ЦИТИРУЕМЫЙ ФРАГМЕНТ
—————
Девять групп бактерий были общими для всех почв хроноряда. Среди них были бактерии, близкие к Thermomicrobium reseum, Rhodobacter capsulatus, Erythrobacter longus, Eubacterium lentum, Clavibacter cynodontis, Anaerobranca и Streptomyces scabiei. Две группы бактерий были обнаружены только в современной почве (подразделение Nitrospina и Nostoc muscarum). Восемь групп были обнаружены только в палеопочве PS-1 (Fibrobacter, Bdelvibrio, Microbacterium aurum, Sporomusa paucivorans, Taylorela asinigenitalis, Leptotrix mobilis, Bacillus cereus, Nitrosospira multiformis). Одна группа была обнаружена только в палеопочве PS-2 (Halobacillus litoralis). Общими для современной почвы и PS-1 были четыре группы (близкие к Methylocystis parvus, Pseudomonas amygdalis, Kibdelosporangium, Lactobacillus). Общей для современной почвы и PS-2 была одна группа (Salixigens). В самой древней палеопочве PS-3 мы не обнаружили бактериальных групп, не выявленных в других почвах. Эта палеопочва не содержала бактериальных групп, обнаруженных как в современной почве, так и в палеопочвах PS-1, так и PS-2, возможно, из-за ее гораздо более длительного периода погребения. Две палеопочвы (PS-1 и PS-2) содержали шесть групп бактерий (Thermus thermophilus, Aurantiaca, Rhodothermus, Paenibacillus, Rubrivorax, Xanthomonas), не обнаруженных в современной почве и наиболее древней PS-3. Таким образом, палеопочву PS-1 можно охарактеризовать как наиболее богатый резервуар бактериального разнообразия: помимо общих для всех почв хроноряда, в ней были бактериальные группы, общие с PS-2, и специфические лишь для нее одной.

Анализ распределения групп бактерий между горизонтами AJ и BMK (табл. S2 ) показал, что в палеопочвах 68–88% бактериальных групп были обнаружены в обоих горизонтах. Поскольку только в современную почву поступали надземные питательные вещества, 50% обнаруженных групп были зафиксированы в горизонте AJ и 83% – в горизонте BMK. Общими для обоих горизонтов современной почвы были восемь групп бактерий; в самой древней палеопочве PS-3 таких групп было семь, и, напротив, две палеопочвы PS-2 и особенно PS-1 содержали гораздо больше таких бактериальных групп – 14 и 19 соответственно.

Большинство групп бактерий отражают функционирование почвенной биоты в почвах. Среди них были группы, близкородственные бактериям, участвующим в N-цикле (Nitrosomonas, Nitrosospira, Azoarcus), ризобактериям, стимулирующим рост растений (Rhizobium, Paenibacillus, Burkholderia), связанным с ризопланой (Pseudomonas, Bacillus) [2, 12, 14]. Обнаружено близкое родство с бактериями-эндофитами, среди которых патогены растений (Leucobacter и Xanthomonas, Echinospora) [1] и микроорганизмов (Bdelvibrio и Acholeplasma) [5], бактерии, связанные с желудочно-кишечным трактом беспозвоночных и млекопитающих (Bacillus, Rhodothermus) [13, 25], и патогены беспозвоночных (Sporomusa) и млекопитающих (Bordetella, Taylorella) [25, 18 ].
—————
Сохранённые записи
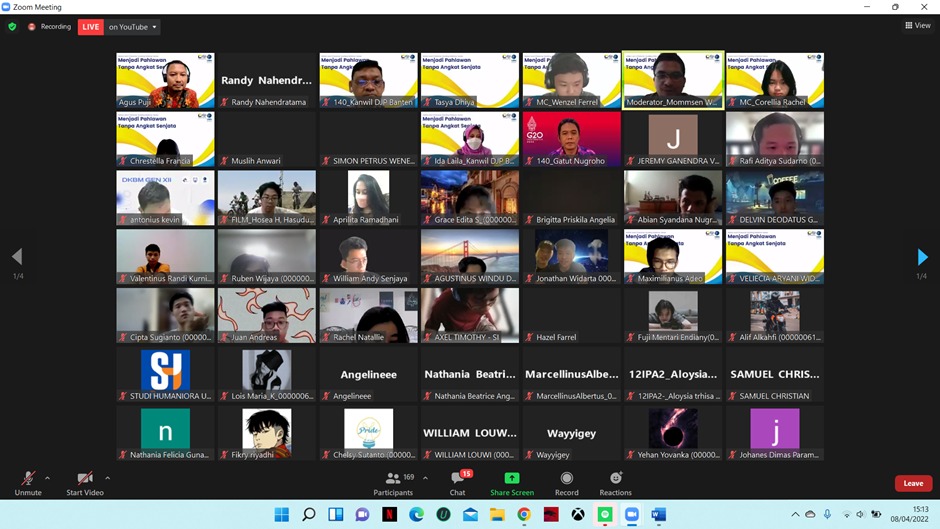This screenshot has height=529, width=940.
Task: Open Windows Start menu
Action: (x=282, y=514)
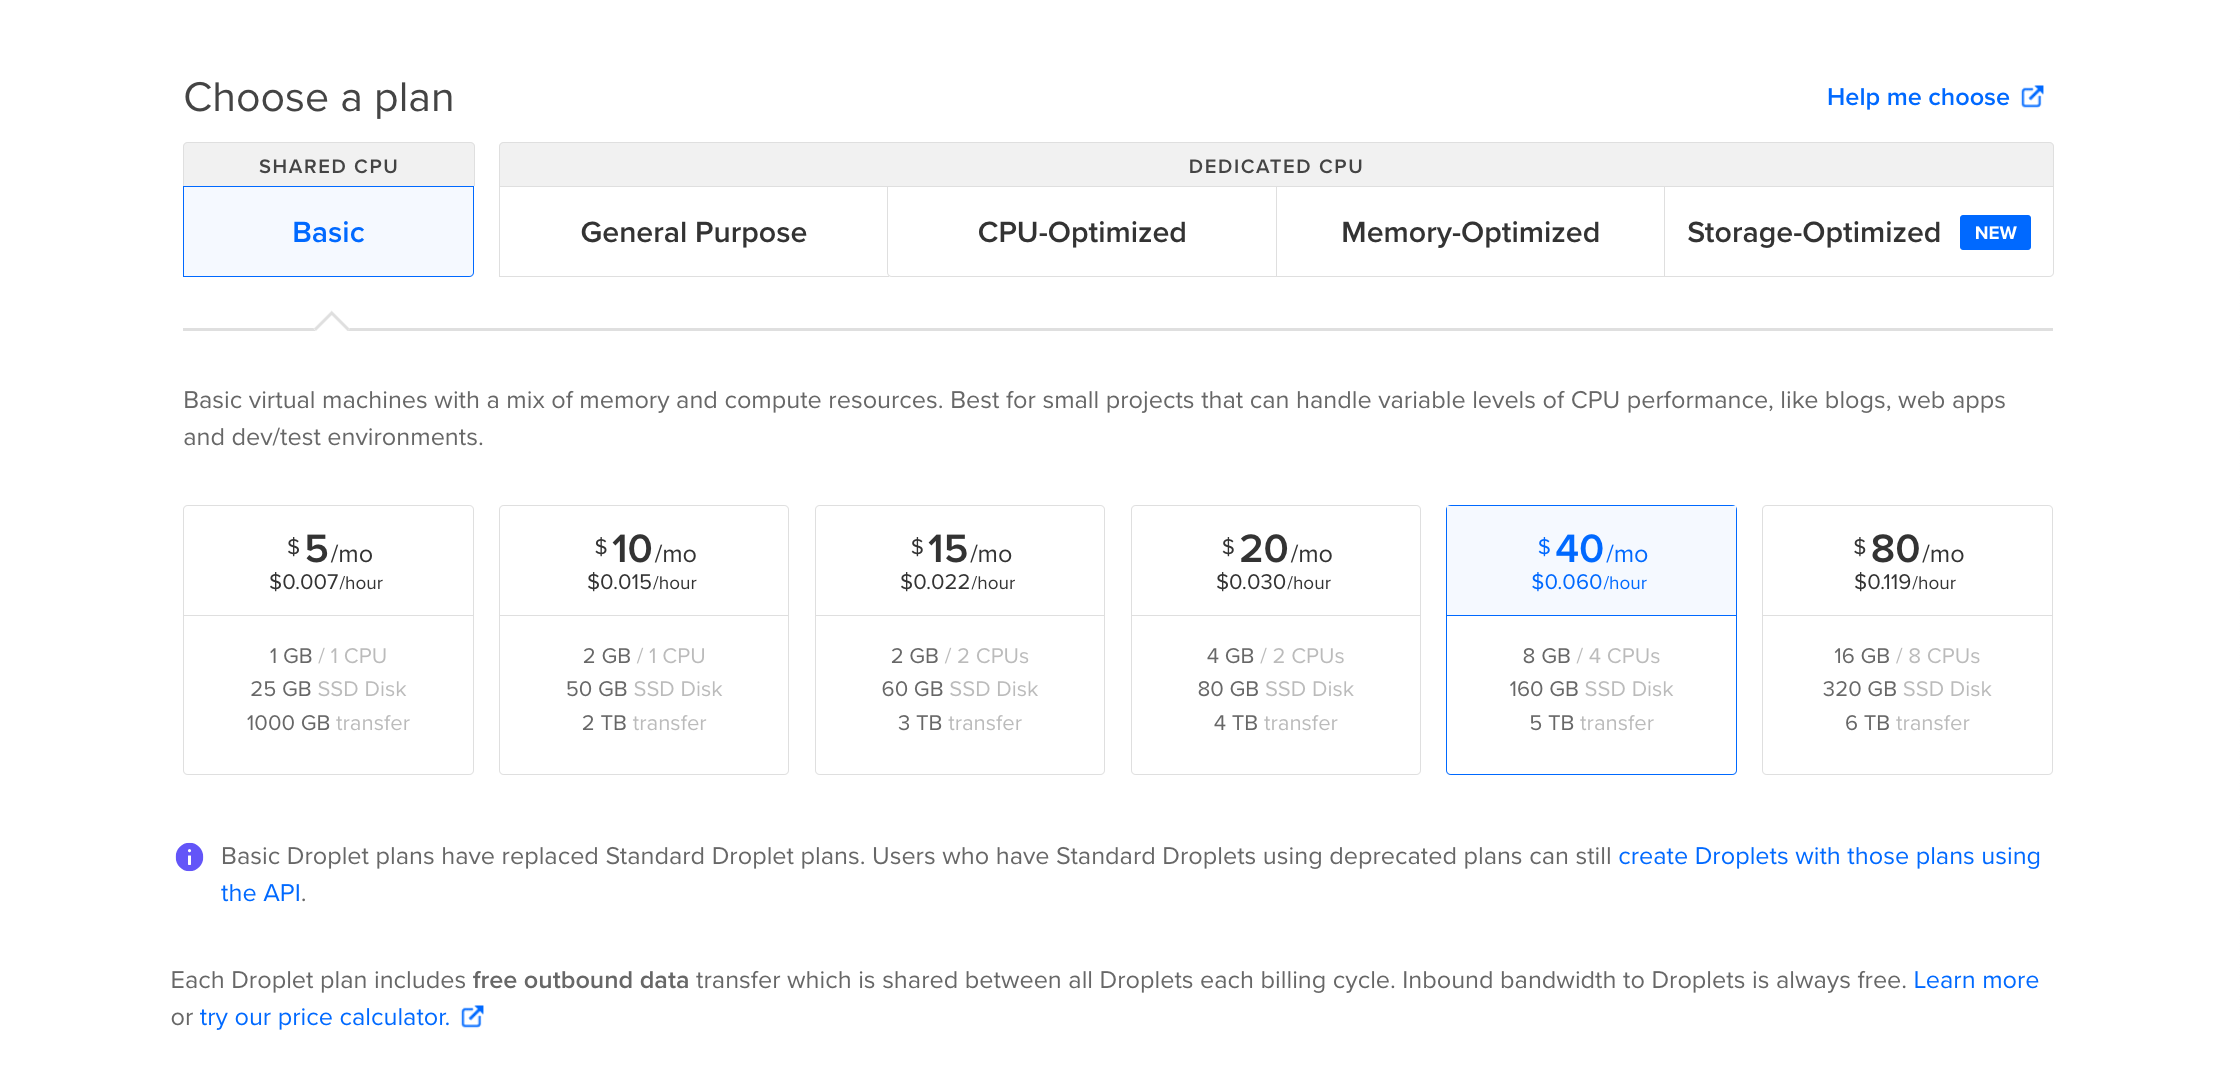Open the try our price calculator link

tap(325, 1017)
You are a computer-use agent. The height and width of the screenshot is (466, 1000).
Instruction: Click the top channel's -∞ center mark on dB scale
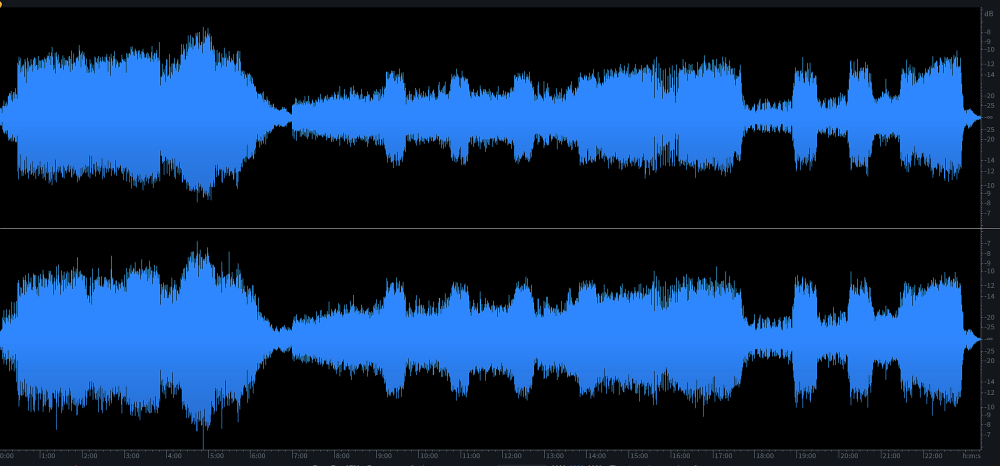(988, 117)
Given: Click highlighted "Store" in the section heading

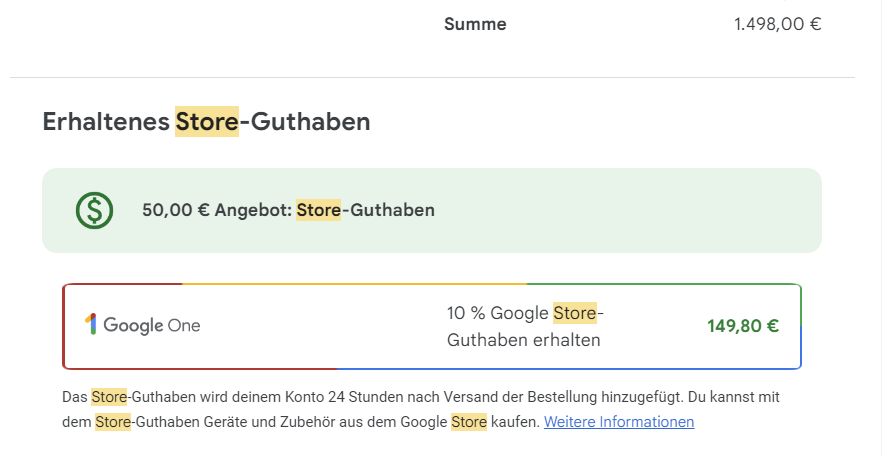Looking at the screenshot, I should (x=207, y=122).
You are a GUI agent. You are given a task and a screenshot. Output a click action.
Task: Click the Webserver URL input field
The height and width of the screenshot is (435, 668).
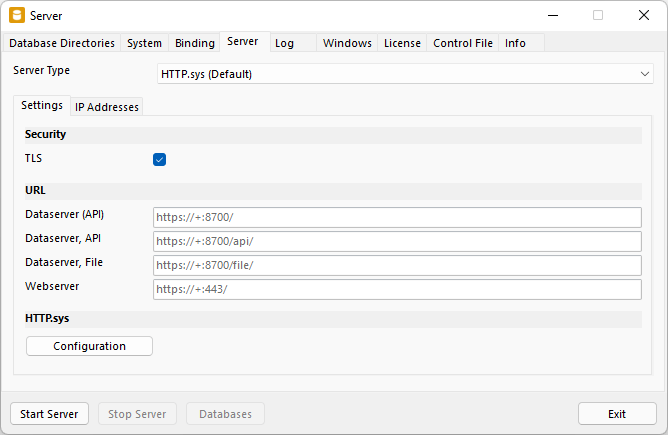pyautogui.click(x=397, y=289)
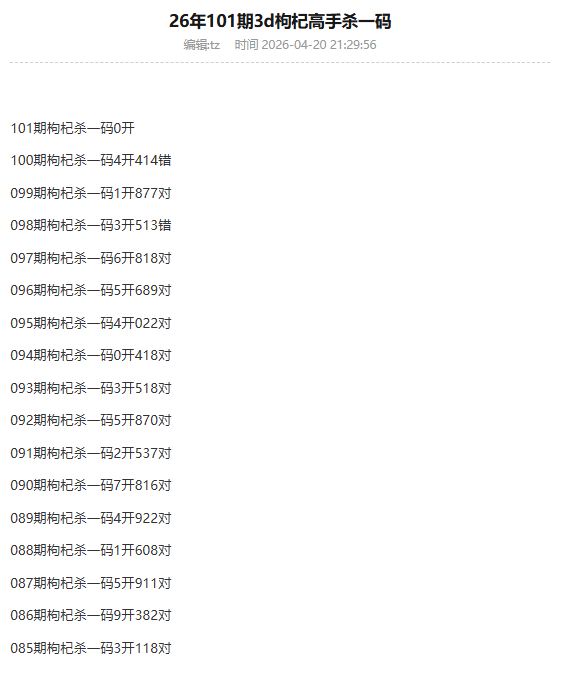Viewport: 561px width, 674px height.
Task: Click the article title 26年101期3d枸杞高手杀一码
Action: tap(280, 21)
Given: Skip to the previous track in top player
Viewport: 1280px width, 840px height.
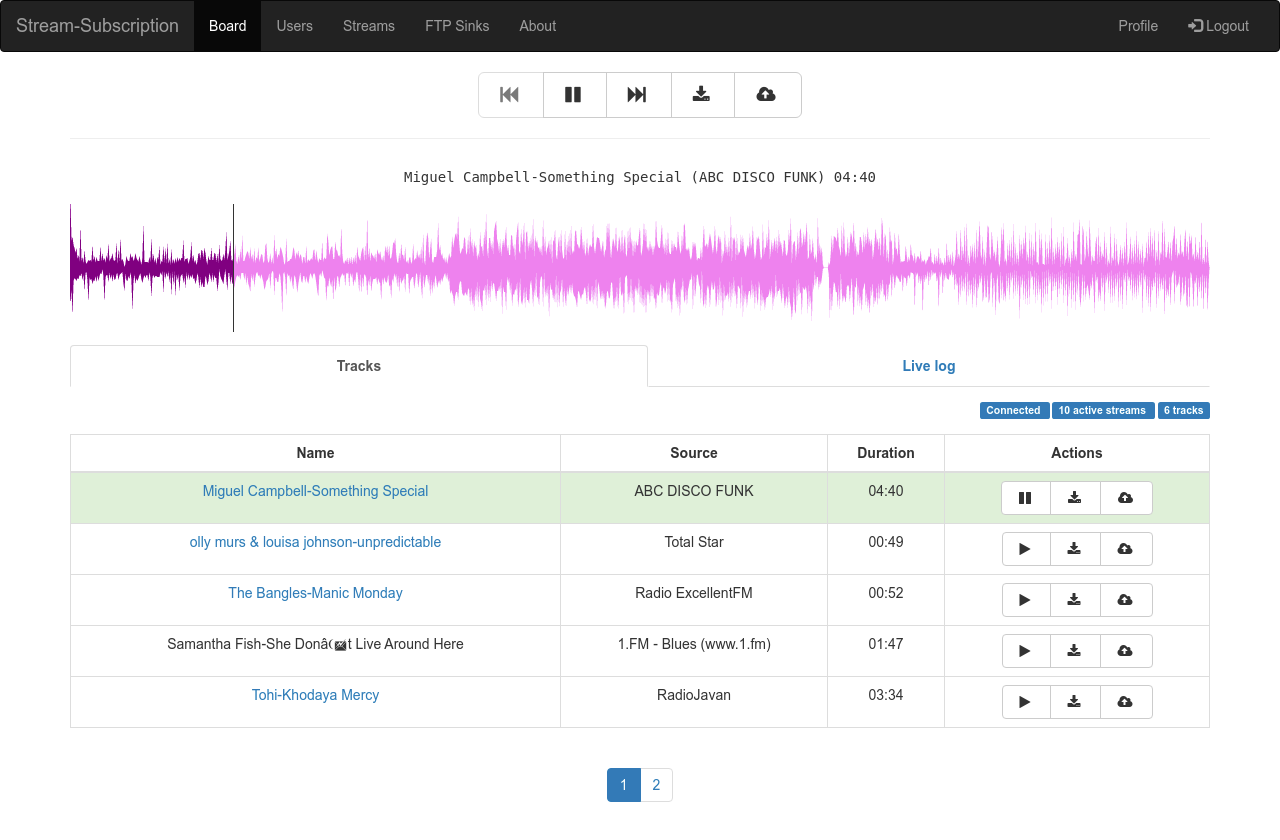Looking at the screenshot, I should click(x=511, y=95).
—————
ЗАДАНИЯ
**a)** Определите, согласуются ли с текстом о бактериях почв хроноряда следующие утверждения: (i) в палеопочве PS-3 найдены бактериальные группы, которых нет в других почвах; (ii) у обоих горизонтов палеопочвы PS-1 общими оказались 19 групп бактерий; (iii) только в современной почве обнаружены три группы бактерий. Для каждого утверждения ответьте «да» или «нет» и приведите точную цитату из текста, которая это решает.
**b)** Перечислите все группы бактерий, которые по тексту о бактериях почв хроноряда обнаружены только в палеопочве PS-1.
**c)** Напишите продолжение текста о бактериях почв хроноряда, начиная сразу после его последнего предложения.

РЕЗУЛЬТАТЫ ЗАДАНИЙ
**a)**
(i) Нет: «В самой древней палеопочве PS-3 мы не обнаружили бактериальных групп, не выявленных в других почвах».
(ii) Да: «две палеопочвы PS-2 и особенно PS-1 содержали гораздо больше таких бактериальных групп – 14 и 19 соответственно».
(iii) Нет: «Две группы бактерий были обнаружены только в современной почве».

**b)** Fibrobacter, Bdelvibrio, Microbacterium aurum, Sporomusa paucivorans, Taylorela asinigenitalis, Leptotrix mobilis, Bacillus cereus, Nitrosospira multiformis.

**c)**
ЗАКЛЮЧЕНИЕ

Бактериальное разнообразие в почвах педохроноряда было высоким и варьировалось в зависимости от времени возведения кургана. Наибольший интерес представляли две палеопочвы PS-1 (2400–2300 лет до н. э.) и PS-2 (3100–2600 лет до н. э.), поскольку они были погребены в период “аридизации” (вторая половина III тысячелетия до н. э.), а PS-1 – в наиболее засушливом интервале этого периода. Бактериальное разнообразие в верхнем и нижележащем горизонтах палеопочв различалось не так четко, как в современной почве, поскольку они были отрезаны от поступления растительных остатков и органического вещества, и горизонты находились в сходных условиях. После погребения микробные палеосообщества претерпели определенную сукцессию, которая привела к сближению их разнообразия. Это особенно проявилось в палеопочве PS-3 (3900–3700 лет до н. э.), в которой сохранились наиболее устойчивые и распространенные бактериальные группы. Палеопочвы PS-1 и PS-2 содержали как специфические для них бактериальные группы, так и группы общие с современной почвой. Наиболее разнообразным было микробное сообщество в палеопочве PS-1: наряду с общими для хроноряда бактериальными группами в ней были и более специфические. Выявленные группы бактерий указывают на активное функционирование почвенной флоры и фауны, в том числе млекопитающих, о чем свидетельствует наличие присущей им патогенной микрофлоры. Таким образом, мы полагаем, высокое микробное разнообразие в палеопочвах, погребенных во второй половине III тысячелетия до н. э., связано с изменением внутригодового хода атмосферных осадков, а именно с увеличением количества летних осадков, которые поддерживали растительный покров, обеспечивая поступление питательных веществ в почву и тем самым обеспечивали бактериальное разнообразие.

Список литературы

  1. Baccon C.W., Hinton D.M. Bacillus mojavensis: its endophytic nature, the surfactions, and their role in the plant response to infection by Fusarium verticillioides // Bacteria in Agrobiology: Plant Growth Responses. Springer Heidelberg–Dordrecht–London, N.Y., 2011. P. 21–40.

  2. Beneduzi A., Passaglia L.M.P. Genetic and phenotypic diversity of plant growth promoting bacilli // Bacteria in Agrobiology: Plant Growth Responses. Springer Heidelberg–Dordrecht–London, N.Y., 2011. P. 1–20.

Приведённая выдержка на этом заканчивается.